Grain News

Environmental Group Critical of Stanford E-85 Pollution Study

Date Posted: May 29, 2007

by Myke Feinman, BioFuels Journal Editor

The author of a rebuttal to a Stanford University E85 pollution report called the study “narrow and selective science.”

The author, Brett Hulsey, wrote the rebuttal for Renewable Energy Action Project (REAP), a non-profit environmental and energy study group, based in San Francisco, CA.

Hulsey, is president and founder of Better Environmental Solutions of Wisconsin, and formerly with the Sierra Club for 18 years. Hulsey also authored a report in 2006 called “Clearing the Air with Ethanol.”

The Stanford E85 study, written by Dr. Mark Z. Jacobson, “Effects of Ethanol (E85) Versus Gasoline Vehicle on Cancer and Mortality in the United States,” uses computer modeling to predict the pollution impact if drivers in the United States drove only automobiles using E85, 85 percent ethanol (as opposed to the majority of blends which contain 10 percent ethanol currently).

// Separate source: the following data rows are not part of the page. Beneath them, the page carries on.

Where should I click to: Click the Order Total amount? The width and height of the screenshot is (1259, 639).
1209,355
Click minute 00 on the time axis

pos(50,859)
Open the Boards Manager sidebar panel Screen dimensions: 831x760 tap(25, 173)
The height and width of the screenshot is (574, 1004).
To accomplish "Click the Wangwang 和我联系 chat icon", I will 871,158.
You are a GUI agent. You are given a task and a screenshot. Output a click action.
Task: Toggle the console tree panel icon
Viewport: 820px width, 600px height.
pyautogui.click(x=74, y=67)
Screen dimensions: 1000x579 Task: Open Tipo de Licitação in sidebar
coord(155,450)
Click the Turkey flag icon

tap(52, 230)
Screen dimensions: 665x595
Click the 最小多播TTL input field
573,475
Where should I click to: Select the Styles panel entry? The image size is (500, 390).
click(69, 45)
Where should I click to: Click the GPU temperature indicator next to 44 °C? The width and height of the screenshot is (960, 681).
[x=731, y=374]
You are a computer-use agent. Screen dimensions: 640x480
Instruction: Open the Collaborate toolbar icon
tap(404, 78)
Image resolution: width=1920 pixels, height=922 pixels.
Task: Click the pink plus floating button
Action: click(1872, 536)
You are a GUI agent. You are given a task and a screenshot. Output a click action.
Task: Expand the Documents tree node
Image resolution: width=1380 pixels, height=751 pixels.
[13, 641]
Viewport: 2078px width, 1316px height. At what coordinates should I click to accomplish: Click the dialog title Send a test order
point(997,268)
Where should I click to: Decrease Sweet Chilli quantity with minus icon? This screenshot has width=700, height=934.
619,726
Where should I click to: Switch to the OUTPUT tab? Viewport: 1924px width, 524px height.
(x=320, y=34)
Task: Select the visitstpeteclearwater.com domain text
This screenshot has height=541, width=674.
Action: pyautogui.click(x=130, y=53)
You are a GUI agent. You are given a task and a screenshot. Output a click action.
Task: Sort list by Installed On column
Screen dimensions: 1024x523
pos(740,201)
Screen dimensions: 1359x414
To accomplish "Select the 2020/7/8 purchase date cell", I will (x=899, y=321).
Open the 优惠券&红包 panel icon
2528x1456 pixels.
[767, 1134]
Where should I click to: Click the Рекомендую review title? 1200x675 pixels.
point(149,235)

The study indicates that converting to 100-percent E-85 automobiles would increase ozone in the Los Angeles area and the Northeast, but decrease ozone in the southeast. Jacobson said ozone-related mortality, hospitalization and asthma would increase approximately nine percent in the Lost Angeles area and four percent in the United States, compared to 100 percent gasoline.

Diesel Trucks Not Considered

In Hulsey’s published response at the REAP web site, he says there are “several major problems” with Jacobson’s report.

“This is narrow and selective science,” Hulsey said to BioFuels Journal this week. He said Jacobson’s study did not consider the impact of pollution from diesel trucks.

“The worst pollution in Los Angeles is dirty diesel right now,” Hulsey said.

Hulsey added that Jacobson talked about increased levels of formaldehyde from E85 ethanol, which Hulsey said could be filtered out with a catalytic converter.

“The formaldehyde threat is a small threat,” Hulsey said. “Jacobson looked at five percent of the problem, instead of the 95 percent of the pollution.”

“The study assumes that E85 will completely replace gasoline as the predominant motor fuel by 2020,” Hulsey wrote. “It is misleading to imply that most people will perish from this one scenario.”

He said Jacobson’s report assumes that less ozone forming pollution will increase ozone, E85 vehicles nitrous oxide emissions will reduce by 30 percent and that vehicles and fuels will not become more advanced in 13 years.

Other issues Hulsey focused on concerning the E85 study include:

> He also said Jacobsen’s report did not consider the role of E85 reducing evaporative hydrocarbon emissions and recent critical updates to emissions inventories form the California Air Resources Board “and real world experiences in Brazil.”

> Hulsey also said that Jacobson’s data was based on modeling inputs from 1991 data, when cars were not certified to operate on E85 fuels.

 “In estimating the full life cycle impacts of the respective fuels, the study completely ignores well-established life cycle analysis models, such as the U.S. Department of Energy’s model.”